Return, word for word, the lines of the listing below from the one with "Task: Toggle the User Default checkbox" through the one with "1568x525 pixels.", and no other lines.

[GIVEN RECORDS Boundary: Start]

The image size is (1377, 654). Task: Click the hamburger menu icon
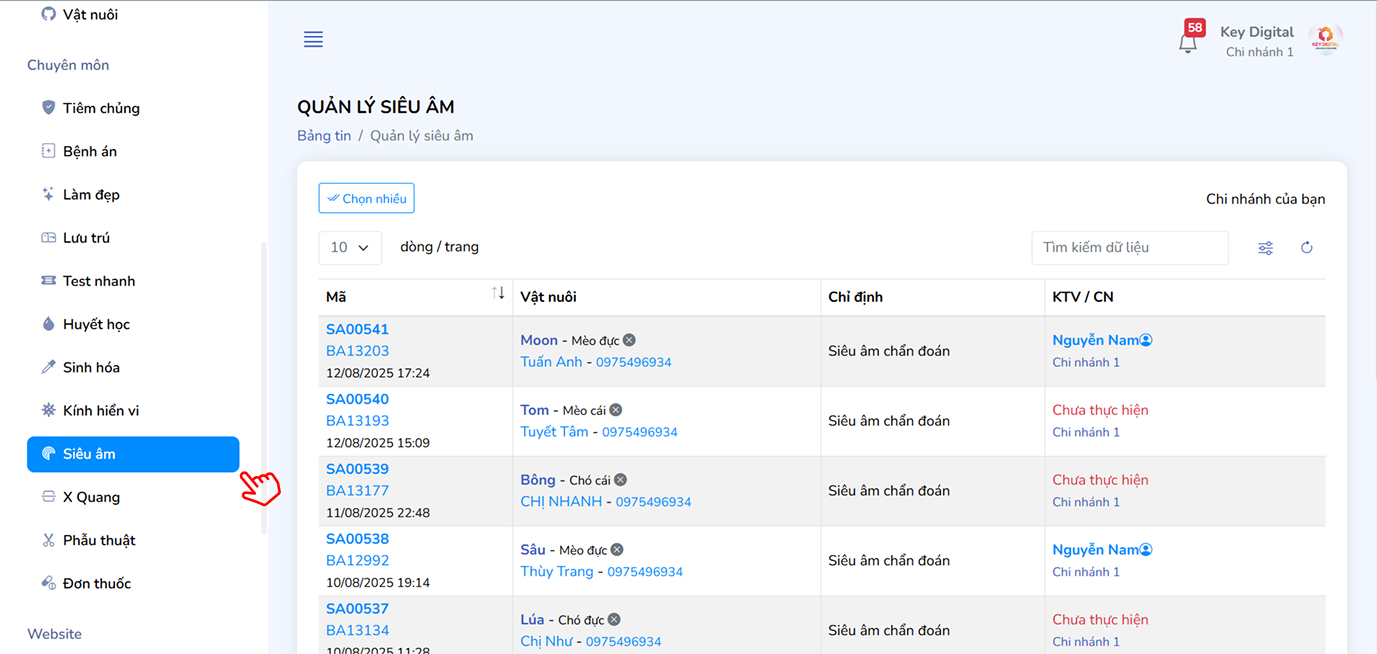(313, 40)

[GIVEN RECORDS Boundary: End]
[GIVEN RECORDS Boundary: Start]

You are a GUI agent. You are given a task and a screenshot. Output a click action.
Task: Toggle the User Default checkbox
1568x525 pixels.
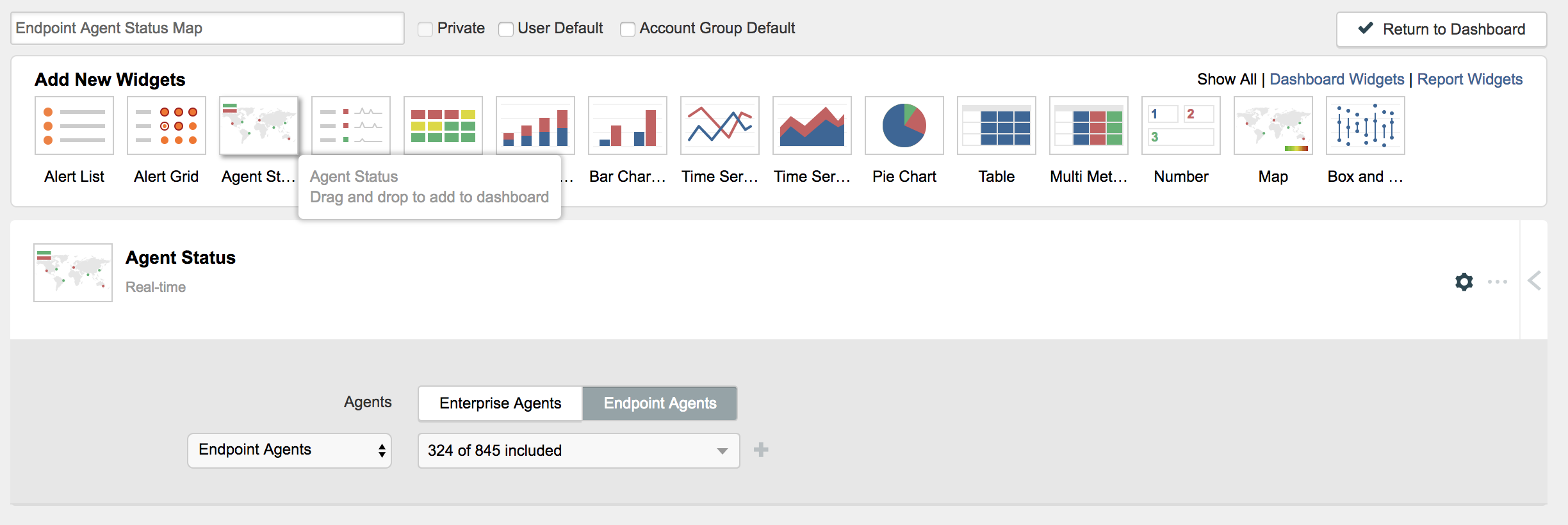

[GIVEN RECORDS Boundary: End]
[GIVEN RECORDS Boundary: Start]

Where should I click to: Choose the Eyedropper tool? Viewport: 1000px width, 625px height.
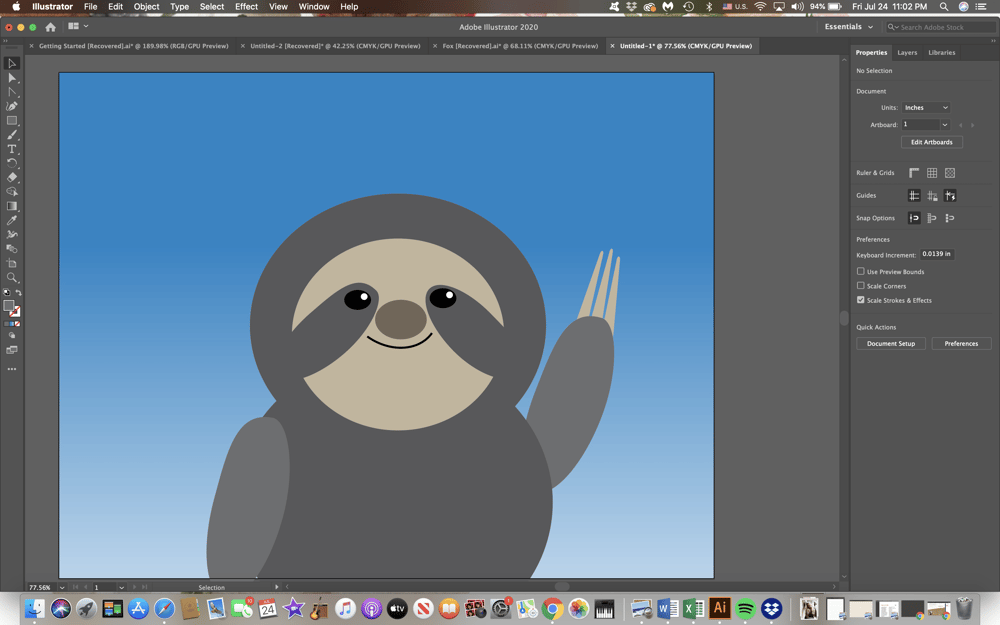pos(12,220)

[GIVEN RECORDS Boundary: End]

> [COMPLETED EXERCISE]
Task: Toggle the User Default checkbox
1568x525 pixels.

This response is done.